Pr Gijbels : is PCA in the imputed dataframe similar to PCA in the NAs full dataframe ?
We actually expect to have less outliers in the imputed df than in the original df.
Overall, both professors were satisfied with what I did so far, Pr Weltje said I was on the right track.
Intermediate Presentation will be in the week of 21st of March. What I'm doing ? What I did ? Where I'm going ?
Illustration example Algorithm Show results.
Next meeting : I can also meet individually with Pr. Gijbels or Weltje to discuss specifics. (algorithm with Weltje for example).
The outlier detection function which I implemented has a major drawback, it is univariate. Pr Weltje suggests instead to do a principal component analysis on multivariate normal data and compare it with PCA on my datasets. Under the null hypothesis that the generating process at the origin of my data is multivariate normal, one would need a very high number of dimensions. If correlated datasets, a lesser number of Principal Components and hence of dimensions would be sufficient to reconstruct the data matrix. How does the reconstruction error increases with the size of the dataset ?
IF I am able to answer to this question, I shall be able to reconstruct the data matrix and see which are the observations which are contributing the most to this reconstruction error. Reconstruction error is the sum of squared distances between actual data matrix and its projection in the R space where R is the number of meaningful dimensions which was found by PCA. => Goal of estimating the actual rank of the data matrices.
IF analytical methods are unbiased, the assumption of multivariate normal distribution would be satisfied. Apparently analysis is biased and therefore we must have some kind of methods for outlier detection to remove dubious results from some laboratories.
Then, once outlier detection is done based on this PCA-based approach, we move to the next step and we summarize each rock to its mean and its variance covariance matrix.

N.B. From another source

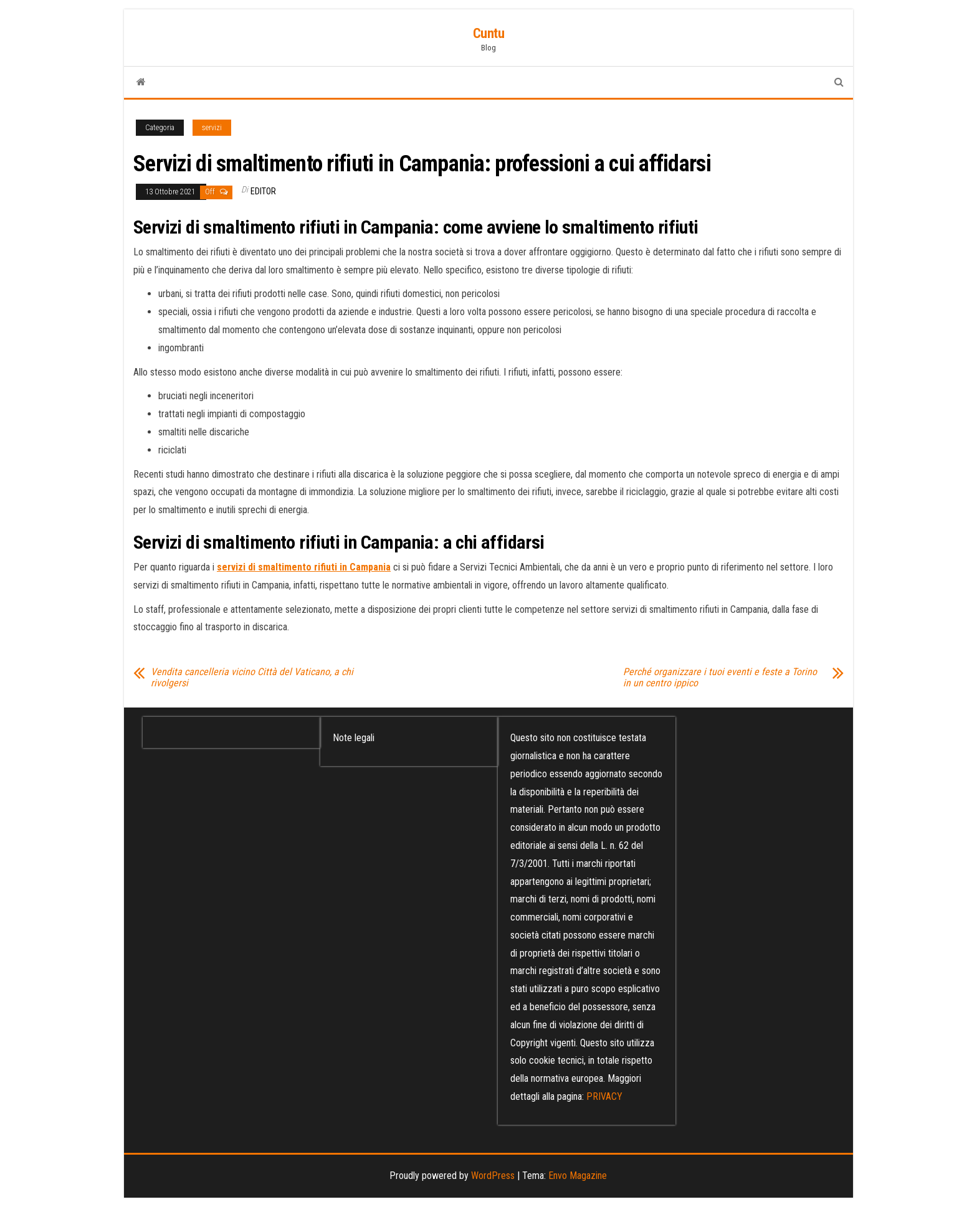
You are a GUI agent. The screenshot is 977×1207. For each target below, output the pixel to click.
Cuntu (489, 33)
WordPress (493, 1175)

We further summarize them in a few dimensions only, the dimensions which were considered as meaningful through the PCA.
! These dimensions should be the same throughout different rocks !
We then test the null hypothesis that covariance-variance matrices are the same, that would mean the biases have been the same, there is some systematic error going on rounds and rounds.
In the end, we generate random variables in the euclidean space which are normally distributed and then we transform them through ilr.inv for example and see what it would mean for the chemist.